Dot, I’m at about the same stage in this journey with my mom as you are with yours and I’m experiencing very similar situations, and I’m so sorry you are going through this too. My mom moved into MC from AL just over 2 months ago. She didn’t go willingly, in fact we didn’t even tell her it was happening because we knew she would refuse and she could no longer safely stay in AL. One sister took her to her house for the day while me and another sister packed all of the belongings we needed to move for her, had movers lined up to do the move 2 hours after we started packing, and unpacked her and had her entire room set up complete with her favorite art and photos on the walls by the time the sister that was keeping her brought her to her new “home”. That sister decided on her own what the story would be for why she had to move and unfortunately it ended up being a tragic trigger mom can’t let go which has made her ability to settle in much more difficult. She told my mom that the owner of the apartment she was living in changed the rule about dogs living on the premise and she either has to give up her dog or move to a place that would let her keep him. I and my other sister that were in charge of the move had no idea this was the story until mom showed up a hysterical, crying mess, extremely distraught about being kicked out of her home because “the bad man hates her beloved dog”. Since that day, my mom still tells the story of getting kicked out of her home by the bad man, and the story has grown to a full on delusion of him physically throwing her out and keeping her stuff.
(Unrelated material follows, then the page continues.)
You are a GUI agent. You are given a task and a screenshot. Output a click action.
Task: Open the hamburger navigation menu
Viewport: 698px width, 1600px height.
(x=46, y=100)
She still cries when she tells the story. So I agree with the other comments that telling her her house is sold might be too harsh for her brain to process and compassionate fibs like the house is getting painted or repaired are much easier for her to take and won’t likely cause the same trauma as knowing her home is gone and she can never return.

With regard to your concern that your mom seemed to be settling in and then took a turn at about the two month mark, I also see that with my mom. Because her move I was traumatic it took her a little longer to start being ok with the move, I’d say about a month. The second month was much easier and it looked like we were getting through the worst of the transition. Now just over two months in and she’s getting difficult again. I’m getting several calls a day asking when I’m visiting. If I tell her I’ll be there for lunch then the calls really ramp up sometimes once every 5 minutes asking me if it’s lunch time yet. At that point I let the calls go to VM so I can try to concentrate on work, but by the time I get there she is an anxious, angry mom because I wouldn’t answer her calls. She’s been saying more often that she doesn’t think she can stay there any longer, and cries when as she out loud goes through the list of her daughters and who she thinks she might be able to live with. I, like you, am so hopeful this is not a permanent state and look forward to the day she can find peace in her home, but we are not there yet. I worry how long this stage lasts, and reading through other posts, I have noticed that for some it never completely ends until maybe the last stages of this terrible disease. I wish I had better advice and more hopeful prognoses to share with you, but at this point I can only commiserate with you and say you are not alone, I share your struggles, and hope that can bring you some comfort.